ABSTRACT

COMPULSORY CULTIVATION In Athens you could receive a summons to appear in court charged with argia, often translated by 'laziness'. In ancient days this crime was punished by death, but in the Classical period there was a fine of 100 drachmas for the first two offences; in the case of a third ruling by the court the penalty of atimia was incurred. It is uncertain what constituted the crime, as the word argia is ambiguous, and no speech made before a court dealing with this type of trial has been preserved. According to the way the law was interpreted by an orator of the fourth century, the issue was the fact that idleness was forbidden (Demosthenes 57.32), but since this does not tally with what we otherwise know about the Athenian attitude towards work, it has been suggested that to omit trying to bring oneself out of poverty was prohibited.196 But it seems that we are in fact dealing with an old law stipulating that it was everyone's duty to cultivate his land.
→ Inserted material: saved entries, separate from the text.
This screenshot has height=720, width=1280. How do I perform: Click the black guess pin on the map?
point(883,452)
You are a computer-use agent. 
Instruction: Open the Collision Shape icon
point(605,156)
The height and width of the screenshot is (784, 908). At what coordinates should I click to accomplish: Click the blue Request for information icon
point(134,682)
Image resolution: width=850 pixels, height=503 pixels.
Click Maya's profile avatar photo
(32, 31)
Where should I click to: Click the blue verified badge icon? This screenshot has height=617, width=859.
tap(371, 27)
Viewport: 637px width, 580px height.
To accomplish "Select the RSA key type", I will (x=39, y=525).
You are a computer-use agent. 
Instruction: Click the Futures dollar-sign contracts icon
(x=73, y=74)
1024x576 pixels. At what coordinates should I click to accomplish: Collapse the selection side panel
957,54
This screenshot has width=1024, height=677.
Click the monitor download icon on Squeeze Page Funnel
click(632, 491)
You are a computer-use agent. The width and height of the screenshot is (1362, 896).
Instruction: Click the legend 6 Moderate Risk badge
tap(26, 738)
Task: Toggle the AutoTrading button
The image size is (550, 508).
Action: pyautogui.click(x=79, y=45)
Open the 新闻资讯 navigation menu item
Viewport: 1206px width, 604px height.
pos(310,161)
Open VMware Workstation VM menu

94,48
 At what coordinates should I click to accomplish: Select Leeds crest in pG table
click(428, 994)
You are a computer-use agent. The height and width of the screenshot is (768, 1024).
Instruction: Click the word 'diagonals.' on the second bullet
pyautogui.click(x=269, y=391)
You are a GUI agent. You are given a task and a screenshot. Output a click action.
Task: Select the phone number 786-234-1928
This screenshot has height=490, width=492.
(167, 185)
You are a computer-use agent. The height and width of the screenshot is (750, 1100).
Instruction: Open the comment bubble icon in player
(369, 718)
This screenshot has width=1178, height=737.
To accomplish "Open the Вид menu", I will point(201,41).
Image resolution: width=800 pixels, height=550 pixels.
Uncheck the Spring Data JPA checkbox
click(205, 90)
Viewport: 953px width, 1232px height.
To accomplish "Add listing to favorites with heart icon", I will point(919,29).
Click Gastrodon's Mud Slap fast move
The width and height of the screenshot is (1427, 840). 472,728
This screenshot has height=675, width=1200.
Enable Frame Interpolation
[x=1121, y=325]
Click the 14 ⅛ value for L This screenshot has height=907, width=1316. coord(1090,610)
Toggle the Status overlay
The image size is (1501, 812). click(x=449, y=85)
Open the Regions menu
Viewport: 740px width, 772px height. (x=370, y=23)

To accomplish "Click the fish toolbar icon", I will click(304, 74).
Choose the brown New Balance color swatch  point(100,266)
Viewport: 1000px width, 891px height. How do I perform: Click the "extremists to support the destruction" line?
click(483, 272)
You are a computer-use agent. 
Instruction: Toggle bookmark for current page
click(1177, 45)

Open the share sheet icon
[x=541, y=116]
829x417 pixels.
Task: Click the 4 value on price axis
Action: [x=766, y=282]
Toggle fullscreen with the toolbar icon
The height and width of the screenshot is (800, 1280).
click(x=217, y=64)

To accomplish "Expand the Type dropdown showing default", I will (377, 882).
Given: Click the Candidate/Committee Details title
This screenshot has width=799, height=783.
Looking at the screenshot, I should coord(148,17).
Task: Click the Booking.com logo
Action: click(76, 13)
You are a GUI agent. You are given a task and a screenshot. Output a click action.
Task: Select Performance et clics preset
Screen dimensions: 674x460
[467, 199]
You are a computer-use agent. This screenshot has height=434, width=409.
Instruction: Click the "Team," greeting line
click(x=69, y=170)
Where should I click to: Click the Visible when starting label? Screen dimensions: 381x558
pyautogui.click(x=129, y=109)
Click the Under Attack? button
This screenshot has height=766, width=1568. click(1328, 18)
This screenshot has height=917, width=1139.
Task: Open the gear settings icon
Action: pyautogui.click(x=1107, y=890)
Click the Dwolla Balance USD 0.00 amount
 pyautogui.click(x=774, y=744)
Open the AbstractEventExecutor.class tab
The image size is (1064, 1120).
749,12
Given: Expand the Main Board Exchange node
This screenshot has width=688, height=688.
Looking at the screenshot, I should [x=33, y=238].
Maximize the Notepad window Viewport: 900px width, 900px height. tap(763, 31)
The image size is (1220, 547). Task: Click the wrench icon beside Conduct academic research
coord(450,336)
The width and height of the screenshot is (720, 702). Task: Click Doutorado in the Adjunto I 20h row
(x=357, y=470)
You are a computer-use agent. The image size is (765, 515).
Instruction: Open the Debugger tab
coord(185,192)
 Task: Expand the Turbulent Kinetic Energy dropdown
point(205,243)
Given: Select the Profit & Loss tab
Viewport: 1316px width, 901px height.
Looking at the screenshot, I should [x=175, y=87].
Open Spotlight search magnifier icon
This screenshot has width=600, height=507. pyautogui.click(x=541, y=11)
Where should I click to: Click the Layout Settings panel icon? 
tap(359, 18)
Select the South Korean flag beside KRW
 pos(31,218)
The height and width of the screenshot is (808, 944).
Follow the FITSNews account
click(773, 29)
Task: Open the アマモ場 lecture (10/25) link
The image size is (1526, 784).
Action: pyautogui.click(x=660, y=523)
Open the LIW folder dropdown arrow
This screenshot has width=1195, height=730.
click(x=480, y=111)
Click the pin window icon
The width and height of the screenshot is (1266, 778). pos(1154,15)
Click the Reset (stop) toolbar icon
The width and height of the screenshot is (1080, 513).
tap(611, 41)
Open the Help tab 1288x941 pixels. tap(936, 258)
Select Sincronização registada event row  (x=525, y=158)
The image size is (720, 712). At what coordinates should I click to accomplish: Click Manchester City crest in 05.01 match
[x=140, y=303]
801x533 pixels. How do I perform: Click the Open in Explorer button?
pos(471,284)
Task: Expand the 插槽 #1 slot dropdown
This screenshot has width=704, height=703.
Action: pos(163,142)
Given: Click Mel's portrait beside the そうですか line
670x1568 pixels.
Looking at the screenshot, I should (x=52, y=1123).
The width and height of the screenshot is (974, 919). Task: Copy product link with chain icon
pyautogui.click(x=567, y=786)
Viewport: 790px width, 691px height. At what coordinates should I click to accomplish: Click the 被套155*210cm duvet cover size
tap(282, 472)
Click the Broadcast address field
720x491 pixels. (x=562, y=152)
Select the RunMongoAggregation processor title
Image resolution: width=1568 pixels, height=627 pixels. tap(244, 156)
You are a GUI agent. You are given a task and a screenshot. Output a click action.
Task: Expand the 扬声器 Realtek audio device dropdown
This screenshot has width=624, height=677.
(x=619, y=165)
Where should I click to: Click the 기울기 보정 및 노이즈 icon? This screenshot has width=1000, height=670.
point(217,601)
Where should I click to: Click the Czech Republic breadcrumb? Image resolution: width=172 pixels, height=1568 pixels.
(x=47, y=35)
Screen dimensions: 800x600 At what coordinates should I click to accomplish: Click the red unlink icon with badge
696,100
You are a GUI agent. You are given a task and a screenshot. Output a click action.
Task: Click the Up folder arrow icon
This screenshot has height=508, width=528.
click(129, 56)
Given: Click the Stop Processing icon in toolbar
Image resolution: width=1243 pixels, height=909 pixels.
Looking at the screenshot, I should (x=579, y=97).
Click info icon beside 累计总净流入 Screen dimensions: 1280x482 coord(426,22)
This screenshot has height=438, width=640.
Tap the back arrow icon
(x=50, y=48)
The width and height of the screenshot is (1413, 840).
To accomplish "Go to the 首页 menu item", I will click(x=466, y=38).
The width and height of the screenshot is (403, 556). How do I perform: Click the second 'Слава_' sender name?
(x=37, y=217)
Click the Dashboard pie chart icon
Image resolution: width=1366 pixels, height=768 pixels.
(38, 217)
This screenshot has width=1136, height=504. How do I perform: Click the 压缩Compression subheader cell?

This is the interpretation favoured by Theophrastus who thought that it was introduced by Peisistratos with a dual purpose, partly for the purpose of having land cultivated to a greater extent or more intensively, and partly so as to get people away from the city (Plutarch, Solon 31.5). Others ascribed the law to Dracon or Solon (Plutarch, Solon 31.5. Harpocration, s.v. eranizontes). Either would be understandable. The law may be viewed as a parallel to that which stipulated that it was not allowed to squander one's paternal inheritance (Aischines 1.94-105). Or it could be a codicil to Peisistratos' law which stipulated a duty of a fixed fraction of the agricultural produce (Aristotle, Ath. Pol. 16.4).